● What is needed
What should be copied is the stretch of entries below from the line with "Task: Expand the Watch dropdown arrow" up to and including the line with "This screenshot has height=427, width=519.", exactly and without images.

● Material to process

——

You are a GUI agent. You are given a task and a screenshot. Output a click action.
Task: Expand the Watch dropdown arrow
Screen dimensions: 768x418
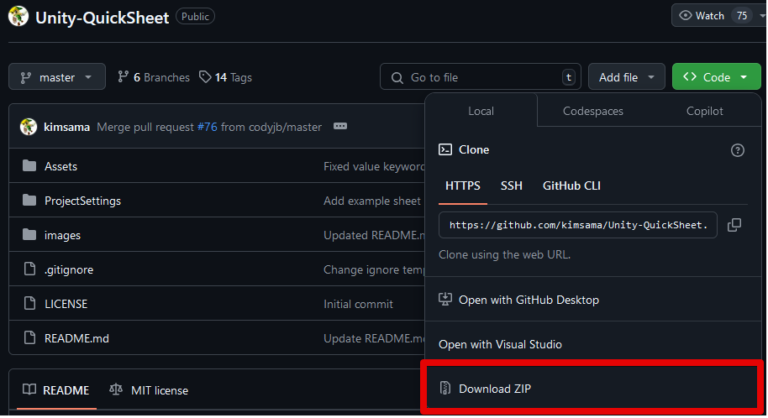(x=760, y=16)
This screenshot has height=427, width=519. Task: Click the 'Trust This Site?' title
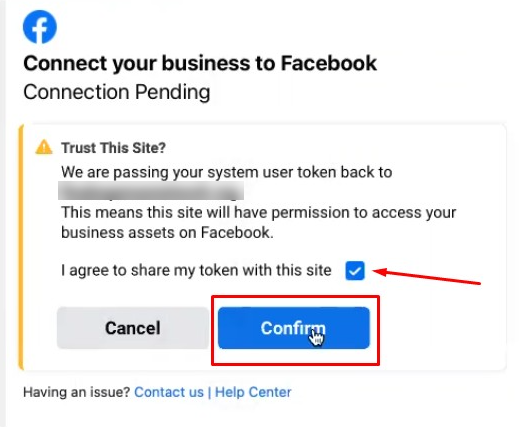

——

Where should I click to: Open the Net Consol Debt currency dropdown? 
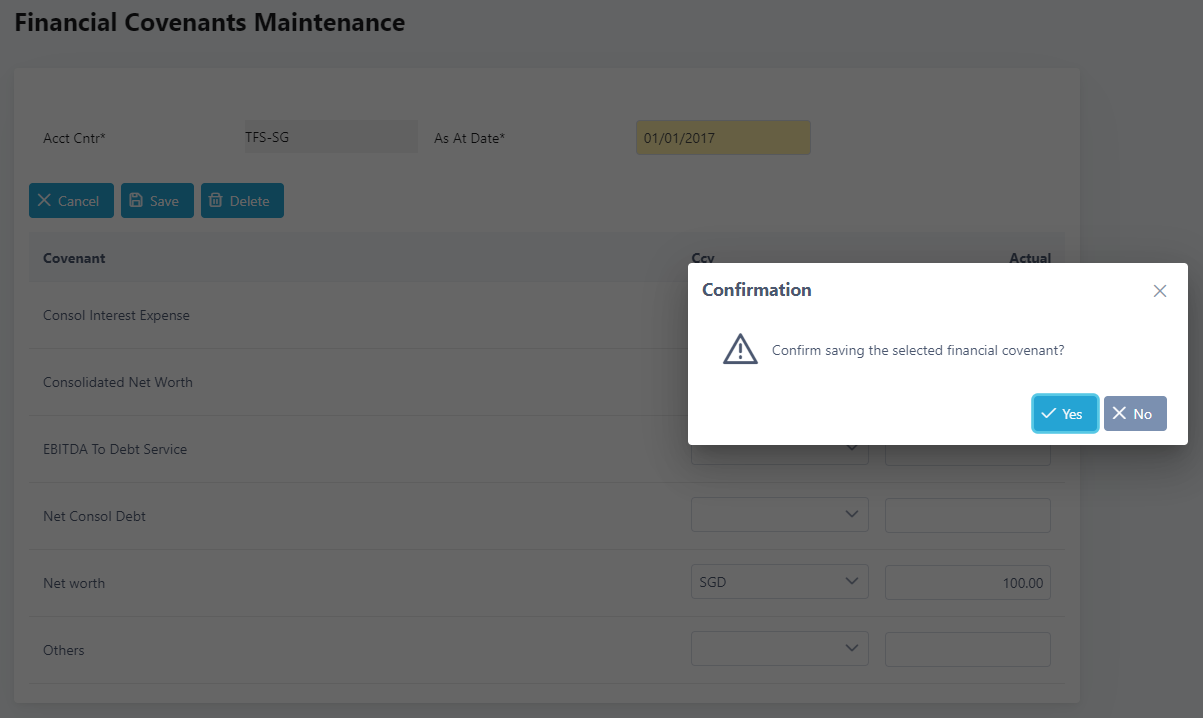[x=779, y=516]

——

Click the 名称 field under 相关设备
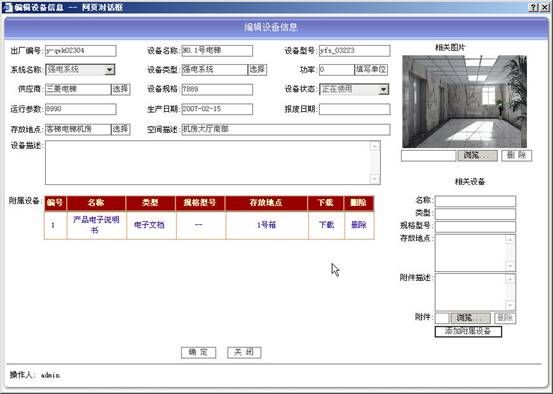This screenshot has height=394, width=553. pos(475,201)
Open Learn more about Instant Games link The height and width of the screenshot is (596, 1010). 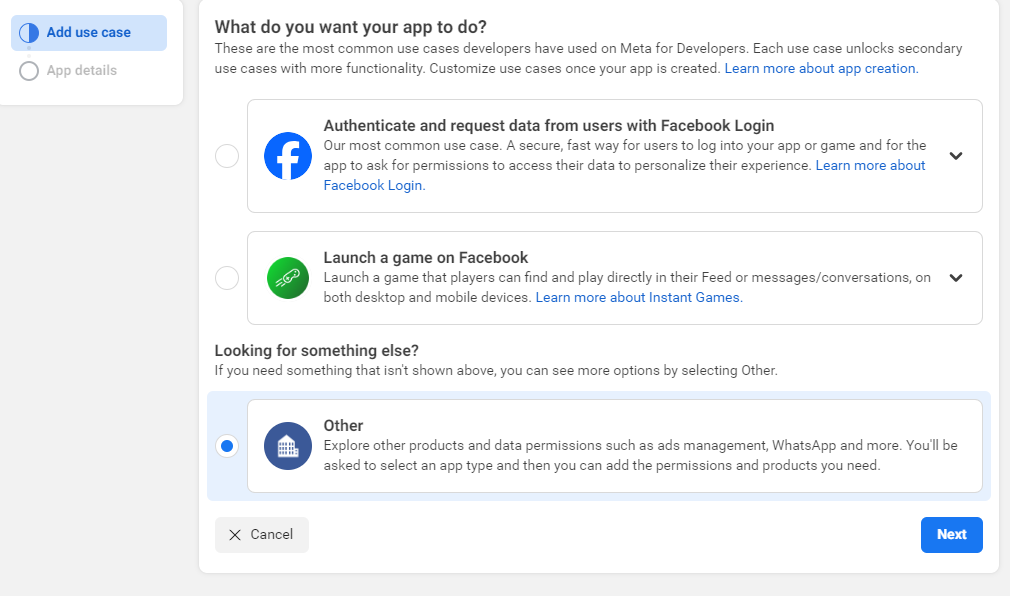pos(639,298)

——

● Exercise solution
Task: Expand the Watch dropdown arrow
Screen dimensions: 768x418
(x=760, y=16)
This screenshot has height=427, width=519. Task: Click the 'Trust This Site?' title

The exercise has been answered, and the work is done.